## What is asked
Copy every one of these entries word for word, leaving the pictures out.

Records of locating words and elements

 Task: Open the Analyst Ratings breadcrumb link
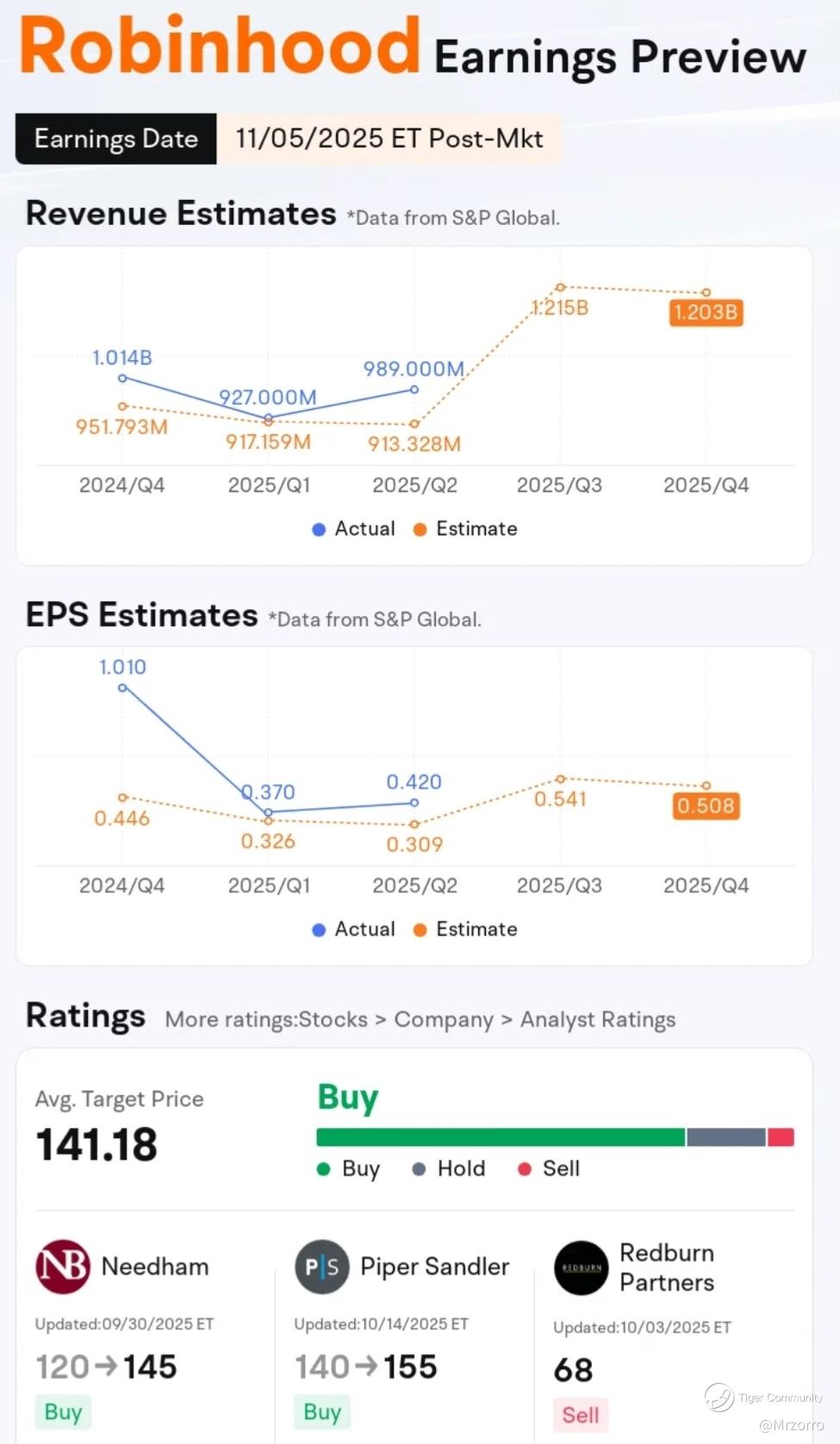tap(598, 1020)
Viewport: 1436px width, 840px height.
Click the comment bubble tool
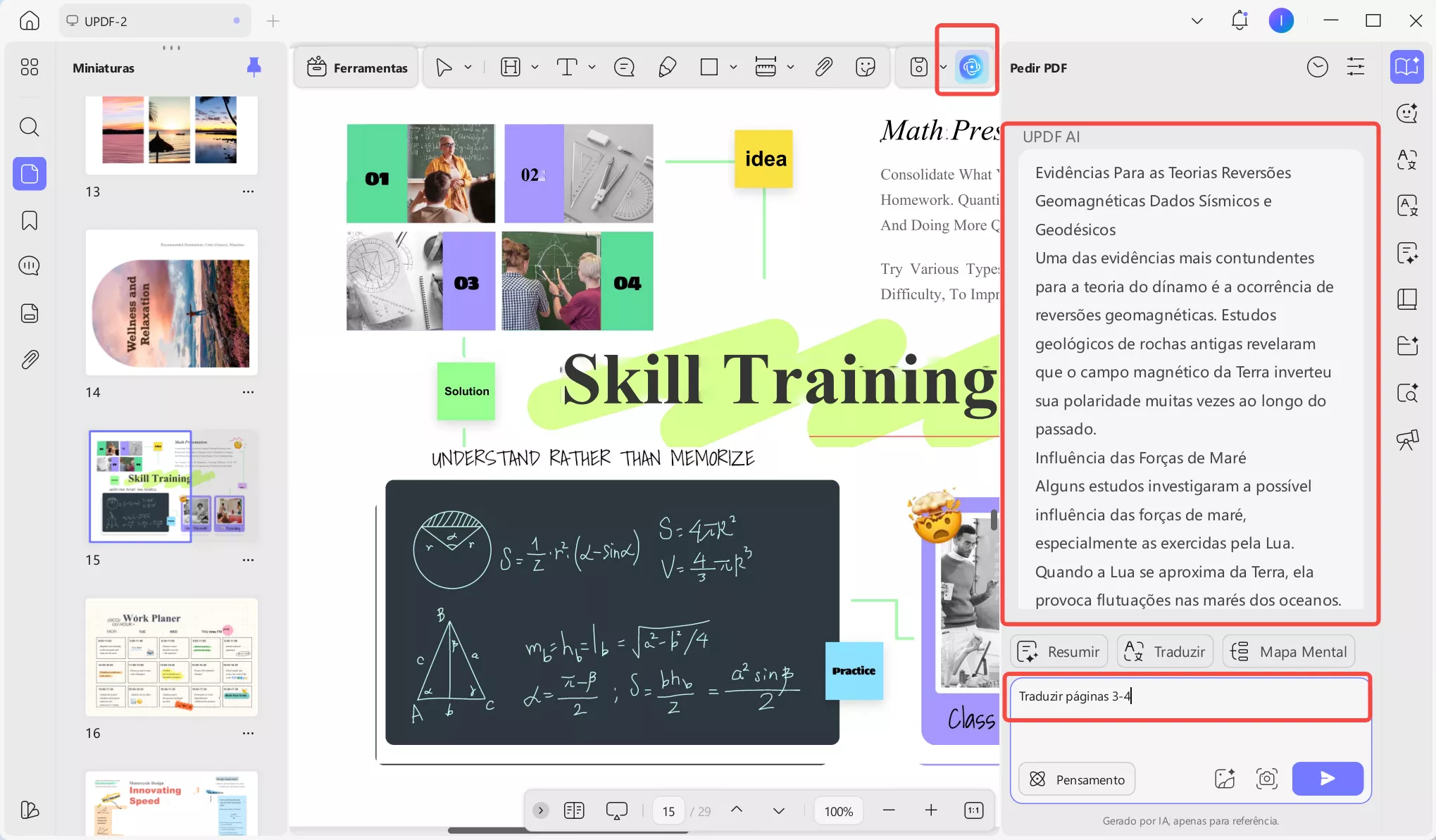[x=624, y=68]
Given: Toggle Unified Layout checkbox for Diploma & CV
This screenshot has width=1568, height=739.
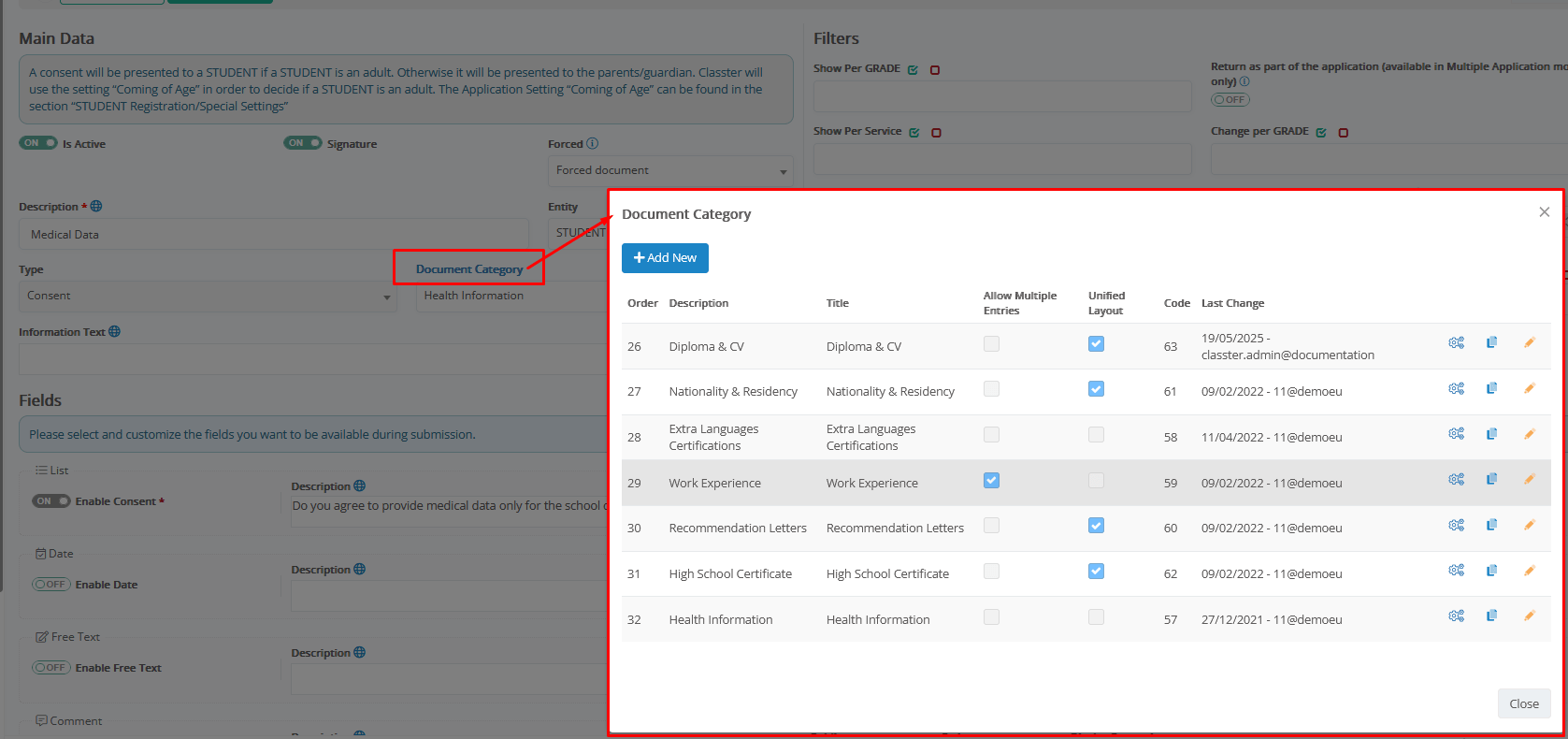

## Task answer
 Task: Open the Analyst Ratings breadcrumb link
tap(598, 1020)
Viewport: 1436px width, 840px height.
Click the comment bubble tool
[x=624, y=68]
Given: Toggle Unified Layout checkbox for Diploma & CV
This screenshot has width=1568, height=739.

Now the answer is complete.